Building a Business Is Not Inherently Radical - But I Want It To Be
Is that even possible? Honestly, I'm not sure.
Since deciding I wanted to found a beauty business I’ve been grappling with an incongruity between my values and my reality. I am building a business…but I don’t like work. Let me be clear. I am passionate about creating things that people love, but I don’t believe in the current approach to working.
From the time we can shakily write letters with fat, crumbling crayons, the people in our lives have asked us, “what do you want to be when you grow up?” This overemphasis on frantically finding the appropriate career bucket is a direct manifestation of how we don’t work to support collective well-being but to prove we are worthwhile members of society. We’re set on the path to dutifully put in grueling hours, make work our entire personalities, and underdevelop the areas of our lives reserved for true enjoyment all to collect debt and regret in the end.
Not taking a vacation is absolutely not a flex. I don’t want my corporate job to feel ‘like a family’ and slaving away for shoddy healthcare is the true build towards dystopia. These aren’t hot takes either, just some of the basic ways our labor framework cannibalizes a potentially freer, more effective, and, most importantly, a more restful reality. We are humans not machines, and when you prioritize productivity over people everyone suffers greatly.

Task item: Carry on the essay on building a business, starting right after its last sentence. The records have no connection to the essay on building a business.

Material shown:
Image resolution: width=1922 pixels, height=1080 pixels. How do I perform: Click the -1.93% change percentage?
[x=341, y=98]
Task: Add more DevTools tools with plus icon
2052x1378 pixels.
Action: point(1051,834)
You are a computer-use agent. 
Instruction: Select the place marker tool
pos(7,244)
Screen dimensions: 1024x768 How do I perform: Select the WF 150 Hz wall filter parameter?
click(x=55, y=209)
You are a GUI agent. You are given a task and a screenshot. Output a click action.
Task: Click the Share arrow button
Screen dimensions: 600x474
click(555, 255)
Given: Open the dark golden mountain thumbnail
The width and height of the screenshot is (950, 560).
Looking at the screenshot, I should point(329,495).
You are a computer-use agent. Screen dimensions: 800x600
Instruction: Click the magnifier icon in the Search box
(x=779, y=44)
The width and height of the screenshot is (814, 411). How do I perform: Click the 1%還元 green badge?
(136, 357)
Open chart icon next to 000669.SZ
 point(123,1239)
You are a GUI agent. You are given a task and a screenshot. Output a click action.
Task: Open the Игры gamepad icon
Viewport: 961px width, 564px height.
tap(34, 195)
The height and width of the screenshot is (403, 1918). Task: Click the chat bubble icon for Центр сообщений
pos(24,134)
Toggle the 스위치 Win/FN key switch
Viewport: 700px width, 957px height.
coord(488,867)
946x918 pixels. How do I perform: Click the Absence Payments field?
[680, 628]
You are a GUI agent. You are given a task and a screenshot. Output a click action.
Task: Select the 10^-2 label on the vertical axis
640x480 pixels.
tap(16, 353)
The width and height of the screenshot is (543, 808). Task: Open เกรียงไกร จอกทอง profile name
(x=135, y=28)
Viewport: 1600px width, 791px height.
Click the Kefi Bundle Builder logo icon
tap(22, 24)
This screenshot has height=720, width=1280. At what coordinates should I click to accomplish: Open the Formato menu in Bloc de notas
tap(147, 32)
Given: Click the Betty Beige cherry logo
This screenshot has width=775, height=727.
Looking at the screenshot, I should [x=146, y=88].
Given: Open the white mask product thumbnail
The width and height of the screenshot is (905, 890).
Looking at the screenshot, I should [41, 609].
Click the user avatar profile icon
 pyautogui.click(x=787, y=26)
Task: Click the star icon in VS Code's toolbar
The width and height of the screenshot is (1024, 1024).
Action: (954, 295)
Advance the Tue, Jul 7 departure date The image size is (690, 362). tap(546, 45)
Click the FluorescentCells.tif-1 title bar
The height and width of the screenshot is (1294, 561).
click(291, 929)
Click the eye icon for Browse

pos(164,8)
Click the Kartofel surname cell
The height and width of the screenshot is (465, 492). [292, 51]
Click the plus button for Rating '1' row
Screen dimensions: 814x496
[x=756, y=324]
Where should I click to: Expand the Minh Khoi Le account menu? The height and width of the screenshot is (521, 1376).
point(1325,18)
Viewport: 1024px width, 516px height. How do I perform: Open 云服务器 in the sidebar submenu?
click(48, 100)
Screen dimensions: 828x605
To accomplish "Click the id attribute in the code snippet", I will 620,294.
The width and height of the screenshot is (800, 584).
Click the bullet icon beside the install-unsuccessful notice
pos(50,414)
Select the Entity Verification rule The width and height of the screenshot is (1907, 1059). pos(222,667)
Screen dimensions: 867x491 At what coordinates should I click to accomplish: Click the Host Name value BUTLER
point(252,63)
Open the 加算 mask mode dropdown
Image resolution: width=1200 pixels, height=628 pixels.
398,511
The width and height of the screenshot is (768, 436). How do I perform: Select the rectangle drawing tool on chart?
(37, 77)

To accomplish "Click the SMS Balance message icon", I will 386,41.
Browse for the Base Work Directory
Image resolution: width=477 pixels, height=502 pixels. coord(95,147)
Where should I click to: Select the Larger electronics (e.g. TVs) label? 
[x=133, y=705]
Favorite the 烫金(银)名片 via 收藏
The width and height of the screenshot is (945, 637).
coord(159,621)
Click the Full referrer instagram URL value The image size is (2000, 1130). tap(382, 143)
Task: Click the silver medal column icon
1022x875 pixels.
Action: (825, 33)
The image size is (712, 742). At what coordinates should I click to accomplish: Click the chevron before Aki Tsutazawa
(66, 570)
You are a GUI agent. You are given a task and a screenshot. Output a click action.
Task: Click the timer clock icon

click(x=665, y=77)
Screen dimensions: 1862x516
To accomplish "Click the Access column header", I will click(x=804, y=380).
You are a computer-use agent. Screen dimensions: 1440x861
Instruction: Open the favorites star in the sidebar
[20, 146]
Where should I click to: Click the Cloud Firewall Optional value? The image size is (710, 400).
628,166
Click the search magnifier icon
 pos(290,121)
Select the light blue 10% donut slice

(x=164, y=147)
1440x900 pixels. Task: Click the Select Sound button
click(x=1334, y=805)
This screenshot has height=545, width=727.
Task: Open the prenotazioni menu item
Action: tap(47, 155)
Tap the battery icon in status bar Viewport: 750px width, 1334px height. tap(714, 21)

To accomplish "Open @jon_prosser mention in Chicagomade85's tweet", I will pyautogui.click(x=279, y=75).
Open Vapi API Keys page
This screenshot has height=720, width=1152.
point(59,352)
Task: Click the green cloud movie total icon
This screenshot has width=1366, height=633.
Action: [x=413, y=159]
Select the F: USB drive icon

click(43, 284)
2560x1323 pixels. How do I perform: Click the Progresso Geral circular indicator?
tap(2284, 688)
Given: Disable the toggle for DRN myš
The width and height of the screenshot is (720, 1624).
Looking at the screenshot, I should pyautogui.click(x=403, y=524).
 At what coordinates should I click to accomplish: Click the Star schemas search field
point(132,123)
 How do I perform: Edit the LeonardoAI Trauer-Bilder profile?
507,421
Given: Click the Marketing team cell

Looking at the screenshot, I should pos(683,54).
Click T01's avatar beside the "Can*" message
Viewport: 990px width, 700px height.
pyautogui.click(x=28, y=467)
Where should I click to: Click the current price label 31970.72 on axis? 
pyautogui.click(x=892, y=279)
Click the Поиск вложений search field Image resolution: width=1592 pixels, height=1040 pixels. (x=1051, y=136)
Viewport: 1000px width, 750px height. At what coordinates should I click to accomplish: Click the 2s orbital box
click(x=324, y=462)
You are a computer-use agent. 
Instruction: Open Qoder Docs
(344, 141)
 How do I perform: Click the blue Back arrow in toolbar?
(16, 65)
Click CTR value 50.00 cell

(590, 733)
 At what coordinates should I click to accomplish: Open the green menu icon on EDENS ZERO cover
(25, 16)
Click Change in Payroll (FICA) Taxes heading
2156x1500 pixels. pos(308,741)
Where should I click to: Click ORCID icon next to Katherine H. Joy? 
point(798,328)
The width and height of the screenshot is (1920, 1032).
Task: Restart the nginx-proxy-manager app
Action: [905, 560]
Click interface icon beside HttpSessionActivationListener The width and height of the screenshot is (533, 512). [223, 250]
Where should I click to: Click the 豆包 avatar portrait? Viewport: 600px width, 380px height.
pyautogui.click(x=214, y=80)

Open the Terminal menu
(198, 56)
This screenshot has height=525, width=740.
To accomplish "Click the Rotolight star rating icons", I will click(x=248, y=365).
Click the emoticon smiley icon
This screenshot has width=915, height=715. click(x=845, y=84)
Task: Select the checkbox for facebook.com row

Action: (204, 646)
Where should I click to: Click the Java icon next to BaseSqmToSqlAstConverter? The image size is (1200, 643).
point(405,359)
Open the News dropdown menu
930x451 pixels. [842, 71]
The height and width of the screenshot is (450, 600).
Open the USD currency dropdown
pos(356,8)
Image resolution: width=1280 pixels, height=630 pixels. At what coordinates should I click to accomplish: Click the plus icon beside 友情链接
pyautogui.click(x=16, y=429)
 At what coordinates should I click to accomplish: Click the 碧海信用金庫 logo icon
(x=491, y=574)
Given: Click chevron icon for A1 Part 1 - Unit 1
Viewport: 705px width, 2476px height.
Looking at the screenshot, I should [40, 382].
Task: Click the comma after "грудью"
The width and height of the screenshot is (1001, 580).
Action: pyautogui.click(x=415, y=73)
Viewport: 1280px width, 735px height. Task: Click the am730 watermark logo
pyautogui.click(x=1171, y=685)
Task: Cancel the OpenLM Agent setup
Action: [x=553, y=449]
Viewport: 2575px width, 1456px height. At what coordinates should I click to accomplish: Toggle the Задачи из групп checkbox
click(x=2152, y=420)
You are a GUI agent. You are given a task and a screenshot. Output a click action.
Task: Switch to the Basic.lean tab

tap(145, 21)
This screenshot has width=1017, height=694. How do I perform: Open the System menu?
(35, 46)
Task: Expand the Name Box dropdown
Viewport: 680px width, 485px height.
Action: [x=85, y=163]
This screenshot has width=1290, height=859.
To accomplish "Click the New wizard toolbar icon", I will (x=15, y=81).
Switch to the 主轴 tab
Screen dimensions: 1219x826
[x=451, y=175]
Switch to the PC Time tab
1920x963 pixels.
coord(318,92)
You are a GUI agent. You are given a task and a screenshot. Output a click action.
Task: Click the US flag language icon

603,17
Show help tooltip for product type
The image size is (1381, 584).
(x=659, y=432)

Response to this exercise:
Some might argue that if I hate working that much, I’m probably in the wrong field. To that I would recite one of Twitter’s favorite quotes, “I don’t have a dream job because I do not dream of labor.” I can’t remember who first fired off this golden piece of thought, but it’s got a chokehold on me. Some jobs are more enjoyable than others, true, but I don’t believe you can dream your way out of normalized toxicity.
When I dream, I dream of warm, luxuriating summer days spent off the coast of somewhere romantic reading and writing science-fiction novels. I dream of delicious wine and learning how to make perfectly crisp bread. I dream of helping my friends raise their future children and spending evenings around a dinner table making core memories.
On the other hand, when I think of work I think of trusting my team and ample space for imagination. My definition of work looks like strategic growth over a flash in the pan. I’m uninterested in making room for tested boundaries and burnout. So how do I build a company where these values can still live even when work - often very hard work - has to be done?